If you need an unsecured loan without collaterals, NBFCs (Non-Banking Financial Companies) like Bajaj Finserv provides collateral-free small business loan for working capital up to Rs. 30 Lacs. A good credit history can help you to get the loan at lower rate of interest. Bajaj Finserv also processes your loan application within 24 hours to meet your emergency business need. To get your loan approved instantly, you can click here to know your pre-approved offer. The NBFC also provides a Flexi Loan facility wherein you can make unlimited withdrawals from a pre-set loan limit (without making multiple loan applications) and repay back as and when you want. Here, you pay interest only on what you use and have the option to pay only interest as EMIs, with the principal due for payment at the tenor’s end.

Accounts Receivable Loan

When you have received the Purchase Order (PO) from a reputed company, you can apply for account receivable loan. The bank will sanction the money immediately upon your application. However, you will need a good reputation and clear credit history to avail this type of loan. Your bank may create a lien or raise fund request directly to its credit from your customer. The working capital loan under this arrangement requires accurate paperwork and stringent norms to follow.

Tips to Use Working Capital Loan

  • The working capital loan should be used for short-term requirements like raw material purchase, the salary of the staff and similar expenses.
  • The use of working capital loan into fixed asset could turn fatal, as it needs more time to repay the loan.
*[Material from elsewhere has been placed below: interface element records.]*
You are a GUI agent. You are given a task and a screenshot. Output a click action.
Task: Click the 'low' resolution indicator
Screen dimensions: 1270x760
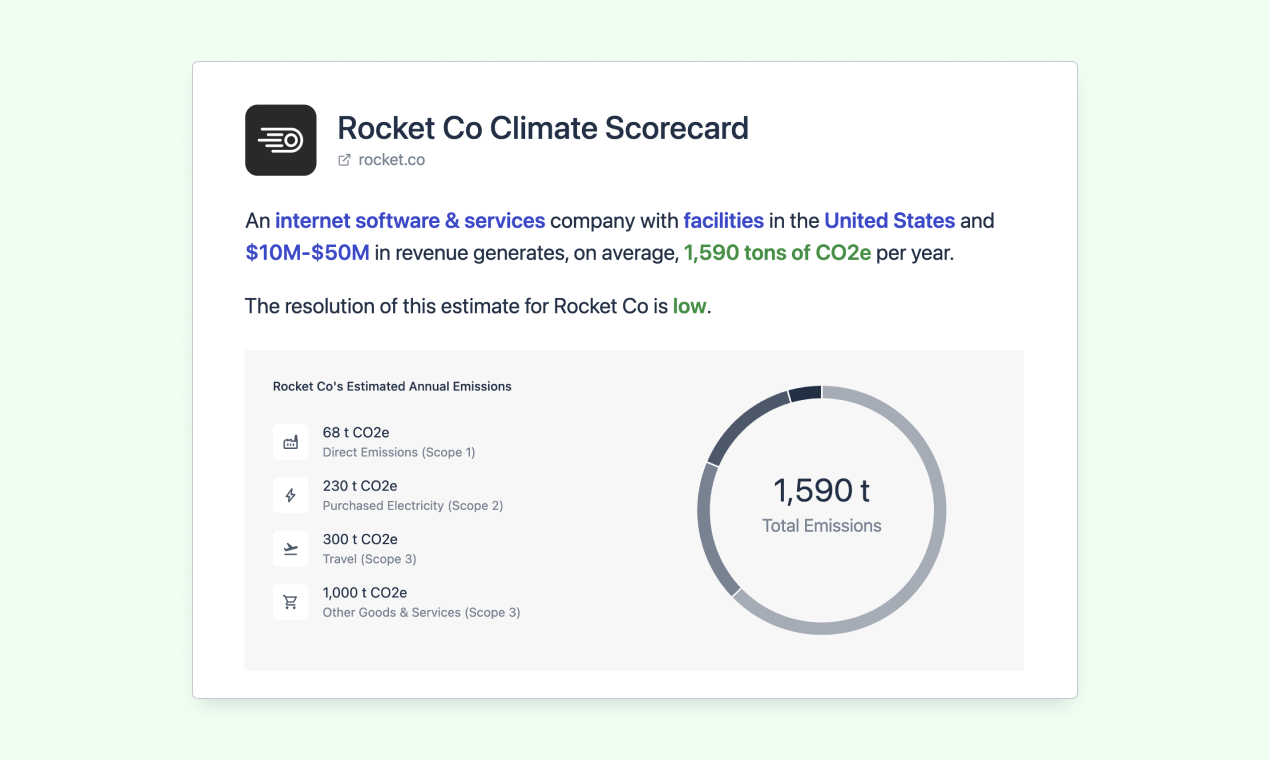(x=689, y=306)
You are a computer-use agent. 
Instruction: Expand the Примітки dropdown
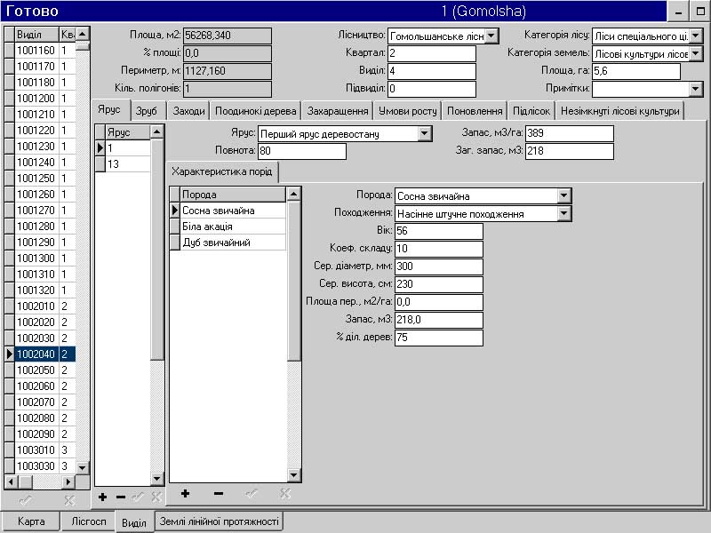tap(695, 89)
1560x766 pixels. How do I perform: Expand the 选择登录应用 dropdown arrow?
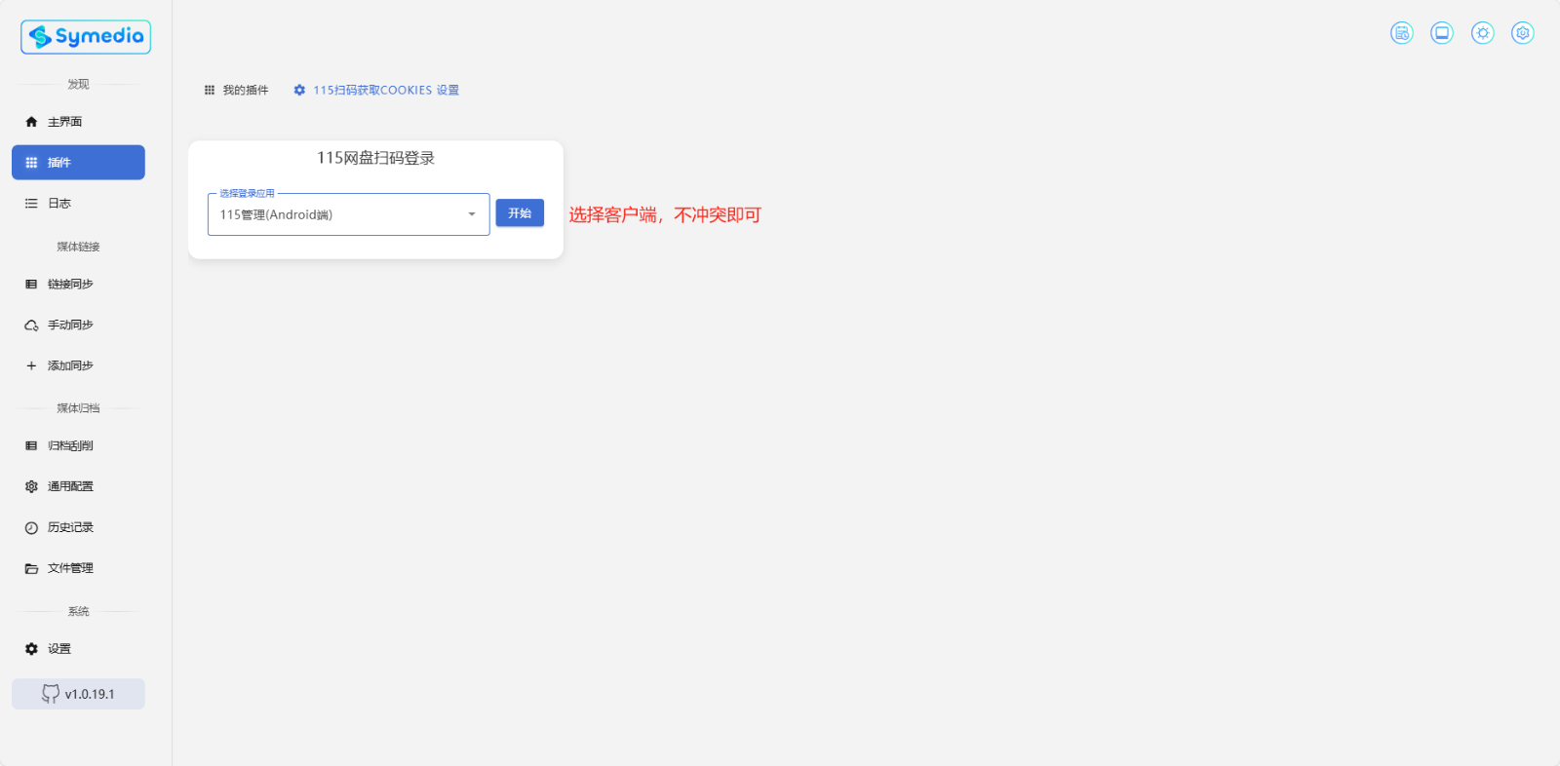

The loan term of working capital is usually one year.
  • As far as possible, consider applying unsecured loan for your working capital needs. You can use your fixed assets like property or inventory to apply for a long-term business loan.
  • If your business is subjected to seasonal fluctuations, a working capital loan with OD (Over Draft) facility could be a boon for you. Working capital loan interest rates are effectively cheaper when you use the OD facility carefully.
  • For speed and flexibility in the working capital loan, historically NBFCs have scored better over banks. You can invest more time in your business development instead of approaching banks multiple times.